#### [WRITTEN EXERCISE]
Copy word for word the part of the records that opens with the line containing "Viewport: 1672px width, 1115px height." and closes with the line containing "[x=1661, y=55]", both lines included. Leave the pictures out of your answer.

#### [DATA]
★ ★ ★

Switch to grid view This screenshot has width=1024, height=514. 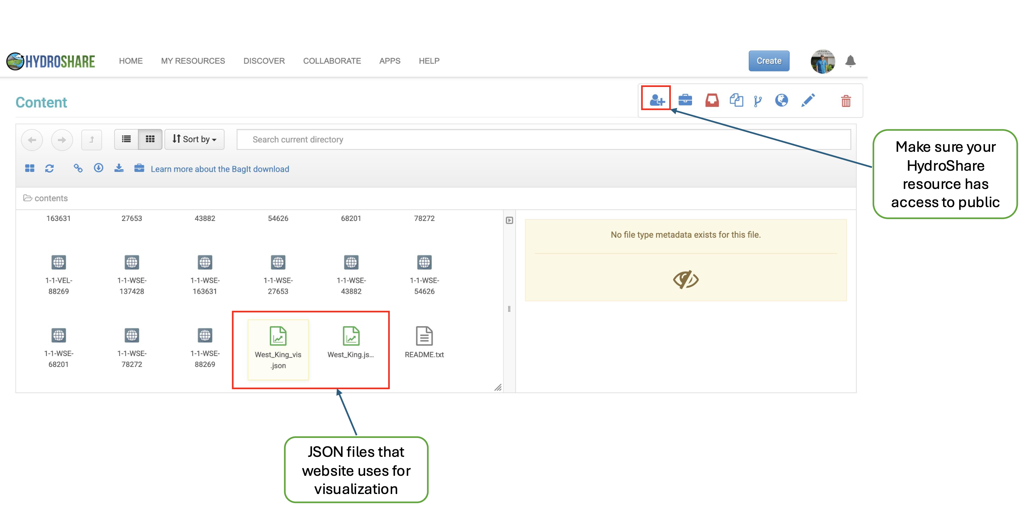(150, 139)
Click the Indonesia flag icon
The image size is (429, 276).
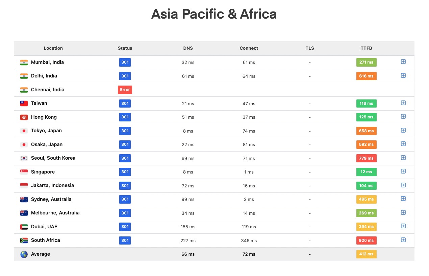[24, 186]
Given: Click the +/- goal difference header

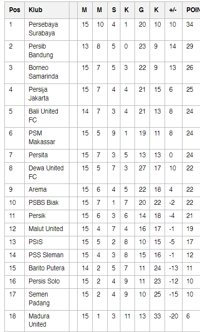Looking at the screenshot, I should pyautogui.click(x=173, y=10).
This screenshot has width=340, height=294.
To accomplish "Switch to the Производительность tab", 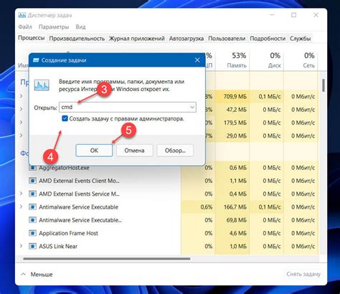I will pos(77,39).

★ ★ ★

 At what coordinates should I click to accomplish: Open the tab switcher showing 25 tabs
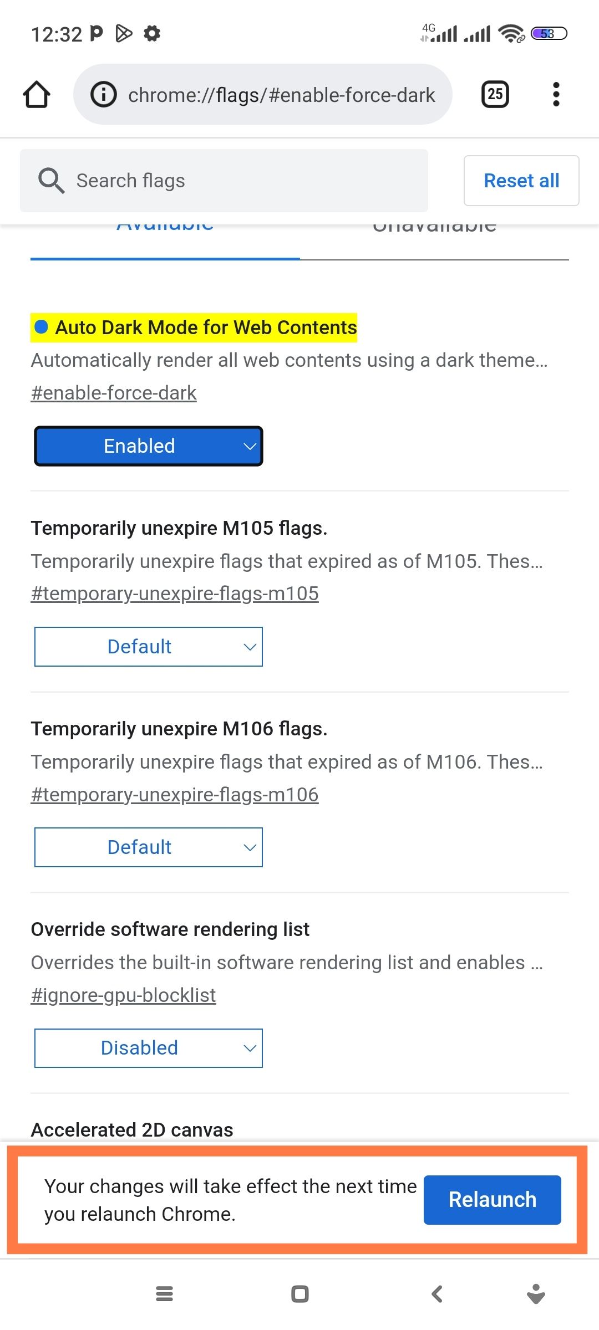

★ ★ ★

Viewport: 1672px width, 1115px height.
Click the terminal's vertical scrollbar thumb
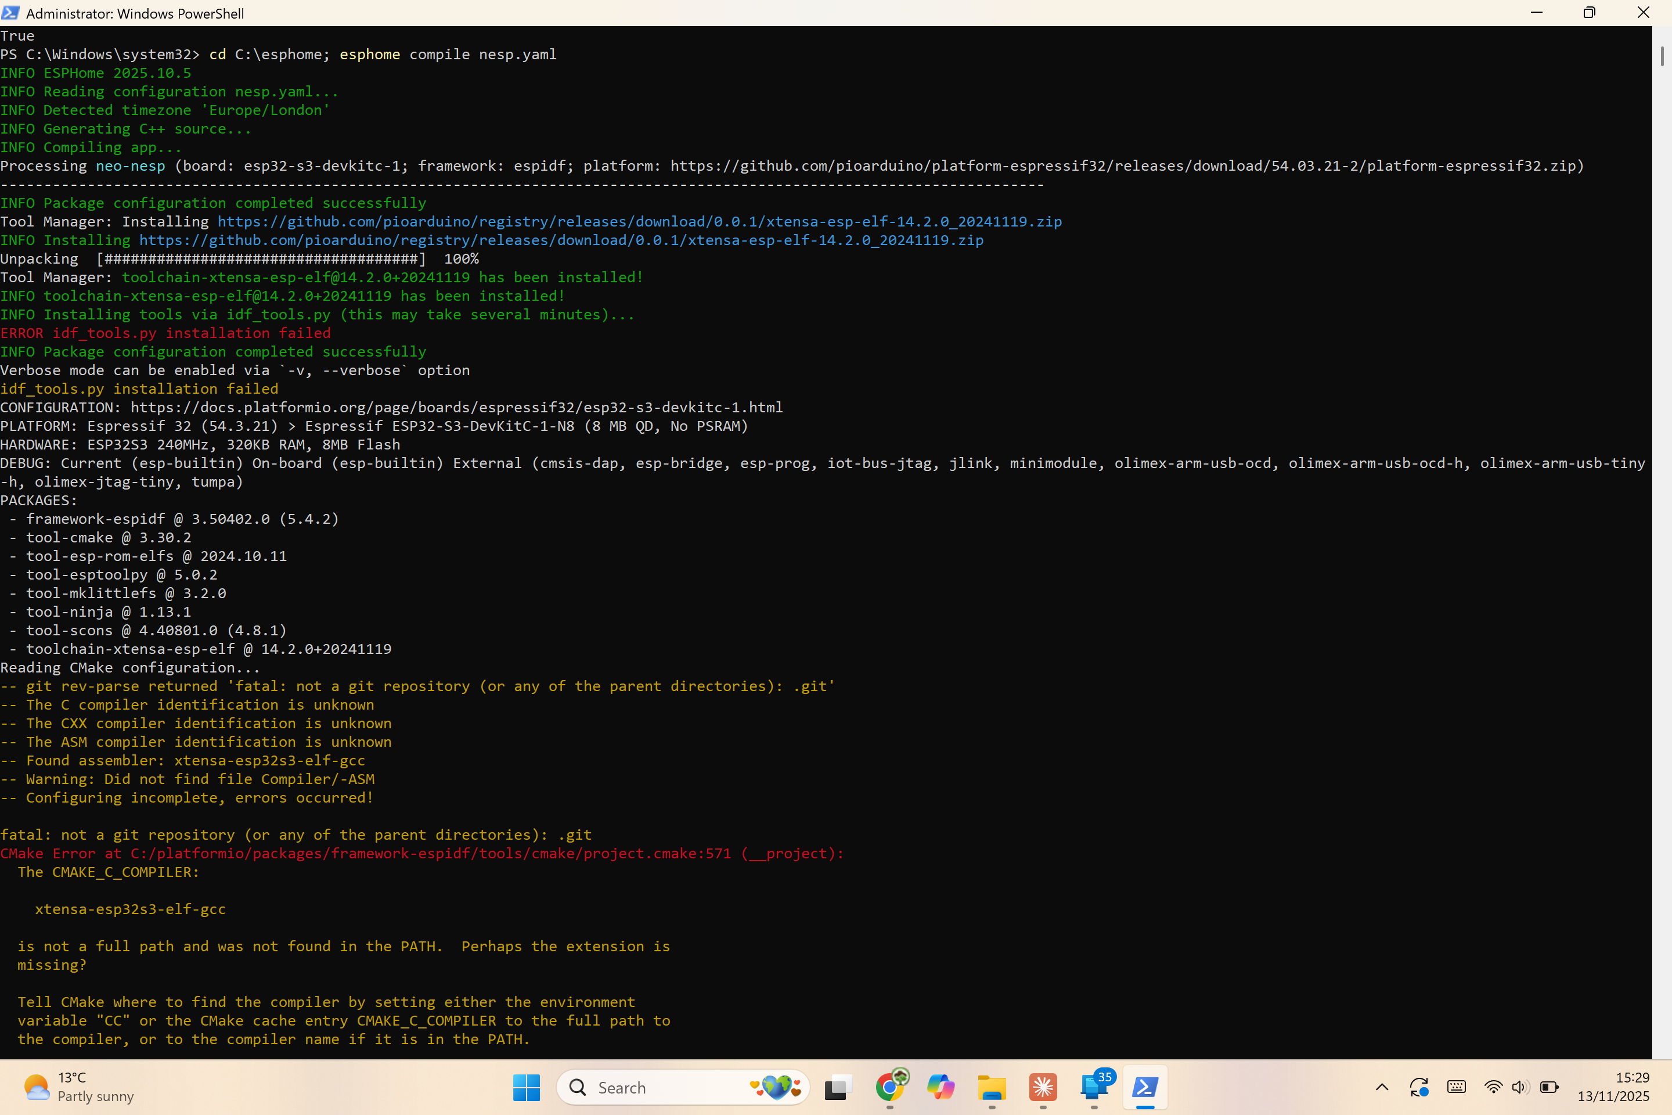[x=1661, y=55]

★ ★ ★

#### [RESPONSE TO THE TASK]
Viewport: 1672px width, 1115px height.
Click the terminal's vertical scrollbar thumb
[x=1661, y=55]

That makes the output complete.